Willie Cole has lived and worked almost his entire life within thirty miles of Newark, New Jersey. The harsh realities of inner-city life for African Americans—so grimly embodied in the post–World War II urban blight and political corruption of Newark, the state’s largest city—and their aspirations are the underpinning of his art. His art powerfully contrasts the dichotomies of life in New Jersey as well as those of the wider landscape of America: affluent suburbs and vast upscale malls exist alongside urban, industrial, and natural wastelands and miles of marginal retail strips; abundant personal wealth is enjoyed in a land suffering from economic, racial, and political discord and chronic poverty. Likewise, Cole posits his art between three dichotomies: the distinctive male and female personalities of his father and mother, the “field” and “house” slaves as defined by Malcolm X, and abstract aesthetics and political and cultural critique.
Cole’s widely recurring symbolic and artistic object that was initially brought to the attention of the art world in the mid-1980s has been the steam iron. While Cole’s unique approach of imprinting the steam iron’s marks on a variety of media result in a wide-ranging decorative potential of his scorchings, these scorches are also to be viewed as a reference to Cole’s African American heritage. Its multiple manifestations in scorched and stenciled impressions on canvas and paper are positioned to signify archetypal motifs so that, upright, with the iron point at bottom, they become a human or spirit face; upright, with the point at the top, a house; sideways, a boat; and arrayed at angles, warriors’ shields and armor. Grouped and conjoined, the steam iron’s imprints evoke a range of subjects from spirits of domestic and existential dramas to battling forces and the blossoms of flowers.
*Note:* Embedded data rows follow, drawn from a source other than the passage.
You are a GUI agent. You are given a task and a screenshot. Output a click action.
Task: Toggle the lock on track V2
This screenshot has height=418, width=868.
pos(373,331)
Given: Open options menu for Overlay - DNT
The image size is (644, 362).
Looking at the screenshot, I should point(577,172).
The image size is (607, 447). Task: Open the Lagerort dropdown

Willie Cole attended the Boston University School of Fine Arts, received his Bachelor of Fine Arts degree from the School of Visual Arts in New York in 1976. Willie Cole is the recipient of many awards, including the 2006 Winner of the David C. Driskell Prize, the first national award to honor and celebrate contributions to the field of African American art and art history, established by the High Museum of Art in Atlanta, Georgia. Willie Cole’s work is found in numerous private and public collections and museums around the world, including the Museum of Modern Art, the Whitney Museum of American Art and the Metropolitan Museum of Art in New York City, New York; the National Gallery of Art in Washington, D.C.; the Baltimore Museum of Art in Baltimore, Maryland; the Philadelphia Museum of Art in Philadelphia, Pennsylvania; the Montclair Art Museum, the Newark Museum of Art, and the New Jersey State Museum in Trenton in New Jersey; among others.